=== Data ===

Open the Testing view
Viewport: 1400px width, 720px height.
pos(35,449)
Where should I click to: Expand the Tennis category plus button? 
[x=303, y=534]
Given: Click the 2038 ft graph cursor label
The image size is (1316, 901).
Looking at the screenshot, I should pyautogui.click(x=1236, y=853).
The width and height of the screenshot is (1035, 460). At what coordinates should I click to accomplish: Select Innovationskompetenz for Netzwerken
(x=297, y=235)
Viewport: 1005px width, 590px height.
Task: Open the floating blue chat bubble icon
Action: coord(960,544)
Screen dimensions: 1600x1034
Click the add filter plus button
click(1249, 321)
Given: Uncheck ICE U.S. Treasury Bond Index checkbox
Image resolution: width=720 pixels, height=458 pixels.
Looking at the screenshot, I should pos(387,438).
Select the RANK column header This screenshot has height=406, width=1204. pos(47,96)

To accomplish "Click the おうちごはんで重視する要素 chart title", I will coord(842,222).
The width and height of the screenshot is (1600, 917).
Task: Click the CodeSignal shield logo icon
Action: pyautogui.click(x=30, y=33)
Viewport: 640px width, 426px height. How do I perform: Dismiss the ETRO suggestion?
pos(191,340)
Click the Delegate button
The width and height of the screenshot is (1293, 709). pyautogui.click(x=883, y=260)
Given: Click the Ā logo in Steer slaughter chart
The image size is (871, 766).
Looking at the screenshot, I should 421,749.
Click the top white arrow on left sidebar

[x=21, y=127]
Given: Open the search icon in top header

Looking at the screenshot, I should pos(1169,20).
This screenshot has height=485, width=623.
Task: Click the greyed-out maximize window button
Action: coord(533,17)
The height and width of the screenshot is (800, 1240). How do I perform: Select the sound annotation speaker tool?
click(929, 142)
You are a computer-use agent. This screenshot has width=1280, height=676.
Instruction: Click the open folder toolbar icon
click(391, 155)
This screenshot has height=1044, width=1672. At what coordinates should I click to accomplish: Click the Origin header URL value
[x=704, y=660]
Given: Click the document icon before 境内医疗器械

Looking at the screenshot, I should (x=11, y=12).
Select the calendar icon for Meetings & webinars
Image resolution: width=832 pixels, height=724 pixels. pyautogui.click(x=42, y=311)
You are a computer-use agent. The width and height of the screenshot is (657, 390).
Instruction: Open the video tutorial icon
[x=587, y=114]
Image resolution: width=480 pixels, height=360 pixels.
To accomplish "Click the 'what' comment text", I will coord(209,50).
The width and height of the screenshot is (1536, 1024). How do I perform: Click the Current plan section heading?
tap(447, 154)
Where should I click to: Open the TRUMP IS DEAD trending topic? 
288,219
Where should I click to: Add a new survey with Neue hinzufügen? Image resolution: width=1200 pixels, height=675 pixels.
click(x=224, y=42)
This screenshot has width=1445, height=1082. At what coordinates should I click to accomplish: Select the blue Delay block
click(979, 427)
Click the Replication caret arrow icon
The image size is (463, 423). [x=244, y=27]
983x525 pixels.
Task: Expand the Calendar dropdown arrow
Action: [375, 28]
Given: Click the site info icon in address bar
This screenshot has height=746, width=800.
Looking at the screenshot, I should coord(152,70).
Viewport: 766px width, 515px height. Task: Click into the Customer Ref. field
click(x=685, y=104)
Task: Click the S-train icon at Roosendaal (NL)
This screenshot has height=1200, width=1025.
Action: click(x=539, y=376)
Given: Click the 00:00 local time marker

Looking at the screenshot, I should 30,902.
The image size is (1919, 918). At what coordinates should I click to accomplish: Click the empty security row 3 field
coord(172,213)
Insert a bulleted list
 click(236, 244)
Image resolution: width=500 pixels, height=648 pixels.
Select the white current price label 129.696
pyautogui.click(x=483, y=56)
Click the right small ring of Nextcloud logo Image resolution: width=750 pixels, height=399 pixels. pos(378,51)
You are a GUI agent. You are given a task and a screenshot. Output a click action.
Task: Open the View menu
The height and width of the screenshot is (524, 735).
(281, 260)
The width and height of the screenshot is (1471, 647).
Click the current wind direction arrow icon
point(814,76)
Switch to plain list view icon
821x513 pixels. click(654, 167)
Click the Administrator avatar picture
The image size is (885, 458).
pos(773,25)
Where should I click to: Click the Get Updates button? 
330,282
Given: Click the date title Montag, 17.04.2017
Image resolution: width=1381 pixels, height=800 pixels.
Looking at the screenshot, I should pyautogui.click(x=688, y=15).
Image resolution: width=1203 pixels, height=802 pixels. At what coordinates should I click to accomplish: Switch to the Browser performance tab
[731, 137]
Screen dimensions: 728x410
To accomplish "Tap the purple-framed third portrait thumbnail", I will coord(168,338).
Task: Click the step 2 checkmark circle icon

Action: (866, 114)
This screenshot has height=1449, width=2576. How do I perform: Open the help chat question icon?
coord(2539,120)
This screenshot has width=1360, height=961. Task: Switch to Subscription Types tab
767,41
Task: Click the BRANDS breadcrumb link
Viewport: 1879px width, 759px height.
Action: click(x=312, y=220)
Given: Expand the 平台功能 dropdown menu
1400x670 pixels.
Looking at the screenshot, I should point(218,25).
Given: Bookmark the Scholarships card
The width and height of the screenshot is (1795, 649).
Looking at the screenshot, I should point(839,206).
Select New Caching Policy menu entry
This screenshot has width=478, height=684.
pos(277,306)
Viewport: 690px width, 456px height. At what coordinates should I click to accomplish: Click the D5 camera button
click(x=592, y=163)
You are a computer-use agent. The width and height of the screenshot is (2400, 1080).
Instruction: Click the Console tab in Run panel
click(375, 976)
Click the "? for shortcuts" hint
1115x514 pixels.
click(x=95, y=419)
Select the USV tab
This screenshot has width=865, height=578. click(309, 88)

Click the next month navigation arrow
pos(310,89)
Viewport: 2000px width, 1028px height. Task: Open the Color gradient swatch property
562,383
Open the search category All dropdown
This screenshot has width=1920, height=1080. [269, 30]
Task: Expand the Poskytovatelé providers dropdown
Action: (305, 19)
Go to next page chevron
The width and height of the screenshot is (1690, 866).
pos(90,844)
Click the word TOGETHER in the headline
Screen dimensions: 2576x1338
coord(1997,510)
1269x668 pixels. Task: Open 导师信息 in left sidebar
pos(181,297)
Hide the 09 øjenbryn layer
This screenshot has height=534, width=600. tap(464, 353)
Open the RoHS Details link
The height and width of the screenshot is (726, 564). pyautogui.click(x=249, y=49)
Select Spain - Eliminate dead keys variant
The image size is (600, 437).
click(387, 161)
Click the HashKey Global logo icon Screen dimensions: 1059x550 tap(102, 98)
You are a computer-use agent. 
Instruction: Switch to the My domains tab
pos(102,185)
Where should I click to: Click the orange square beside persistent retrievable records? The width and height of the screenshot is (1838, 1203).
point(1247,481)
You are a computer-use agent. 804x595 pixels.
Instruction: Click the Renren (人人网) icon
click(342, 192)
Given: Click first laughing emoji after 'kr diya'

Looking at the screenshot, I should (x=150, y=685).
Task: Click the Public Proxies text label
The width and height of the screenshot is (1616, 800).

===

Exercise prompt: Each line above that contains the string "agent" should be copied.

Result of the task:
You are a computer-use agent. This screenshot has width=1280, height=676.
You are a computer-use agent. The width and height of the screenshot is (657, 390).
You are a GUI agent. You are given a task and a screenshot. Output a click action.
You are a computer-use agent. The width and height of the screenshot is (2400, 1080).
You are a computer-use agent. 
You are a computer-use agent. 804x595 pixels.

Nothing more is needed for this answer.